[solved] save URL::readEntireTextStream() to UTF8 encoded file


#1

Aloha, I'm trying to save UTF8 encoded HTML:

String word = textWord->getText().trim();
String dictUrl = "http://de.thefreedictionary.com/p/" + word;
URL url(dictUrl);    

String path = File::getCurrentWorkingDirectory().getFullPathName() + "/" + word + ".html";
File file(path);
FileOutputStream out(file);

out.writeText(url.readEntireTextStream(), false, false);  // save as UTF-8 ?
// out.writeString(url.readEntireTextStream()); // tried this too
out.flush();

Alas, when I open the file (in Internet Explorer 9, Win7 x64), the characters don't display properly. However, if I load the contents from URL::readEntireTextStream() into a TextEditor, then right-click/copy/paste into Notepad++ and choose Encoding->Encode in UTF-8, I can save the file and re-open it in IE9, and it displays as expected.
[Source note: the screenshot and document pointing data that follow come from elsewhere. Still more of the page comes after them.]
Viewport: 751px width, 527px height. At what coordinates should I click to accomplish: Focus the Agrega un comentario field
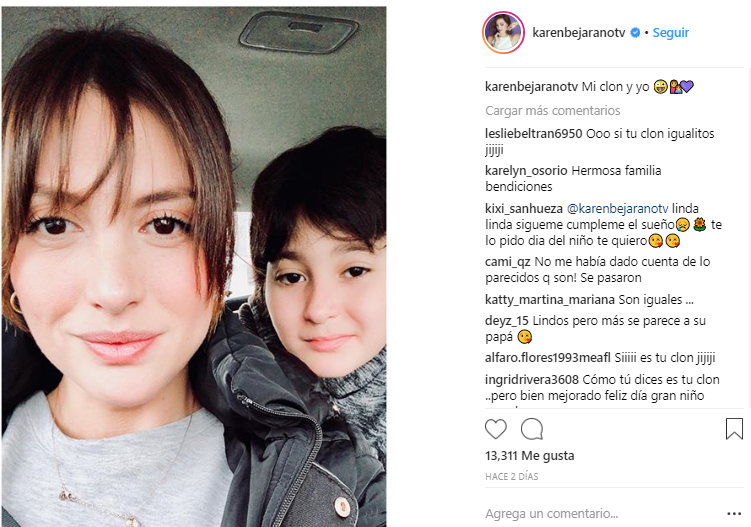coord(603,514)

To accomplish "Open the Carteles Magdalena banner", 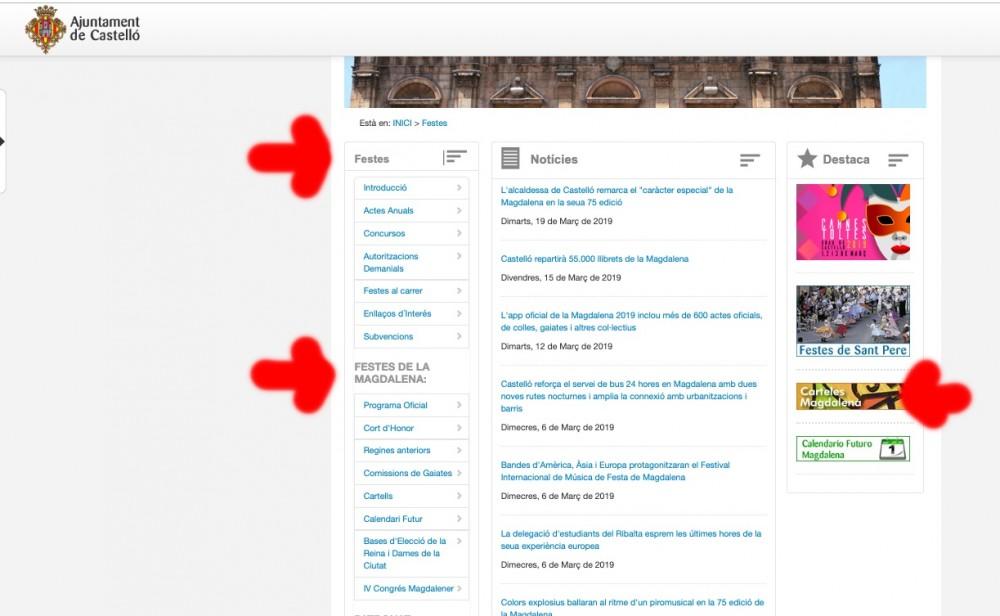I will tap(850, 397).
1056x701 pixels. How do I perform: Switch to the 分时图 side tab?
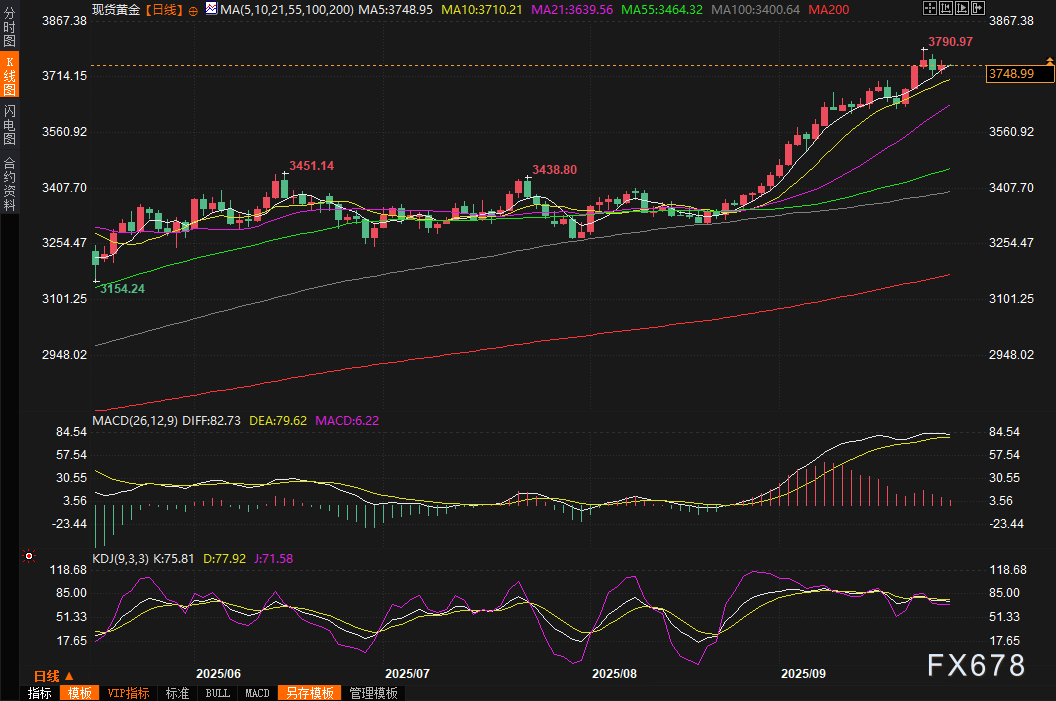9,32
I've lurked a bit on the forums and grokked some of the source, and my understanding is that:

1) the internal String representation is UTF8 by default

2) OutputStream::writeText() saves the String as UTF8 or UTF16, depending on parameters

What am I missing? Thanks in advance.


#2

The problem turned out to be that I wasn't interpreting/reading the file correctly. The code I posted works exactly as one would expect--byte for byte, the data was faithfully written as UTF8. For those with UTF8 growing pains like me, here's the rub.

First of all, I don't want to "peel onions for 6 months in a submarine," and if you don't catch my reference, I'll direct you to read Vinnie's post:

http://www.juce.com/comment/272799#comment-272799

Solution 1:

After having a second read myself, I found out that the web pages I was accessing did not have a content type meta tag:

<meta http-equiv="Content-Type" content="text/html; charset=utf-8">

Because I was dealing with HTML, it was easy enough to inject this tag directly following <head>. These pages display correctly in IE9 because the content type is negotiated before the main HTML content is delivered (so IE doesn't need a meta tag)--at least that's my understanding, so experts, please correct me if I'm wrong.

Solution 2:

I viewed the file that was saved by Notepad++ in a hex editor and found that the UTF8 BOM (byte order mark) had been prepended to the (beginning) of the file:

  // three bytes: EF BB BF

I'm guessing that this is less portable than Solution 1, but it does work under Win7:

FileOutputStream out(file);
out.write ("\x0ef\x0bb\x0bf", 3);  // first three bytes of file
// save rest of file

There might be compatibility issues with this method, so I'll leave you with the Wikipedia entry on UTF8 byte order marks:

http://en.wikipedia.org/wiki/UTF-8#Byte_order_mark


#3

Still File.appendText does not support UTF-8?


#4

No… appendText has always written UTF8. I think you may have misunderstood this thread.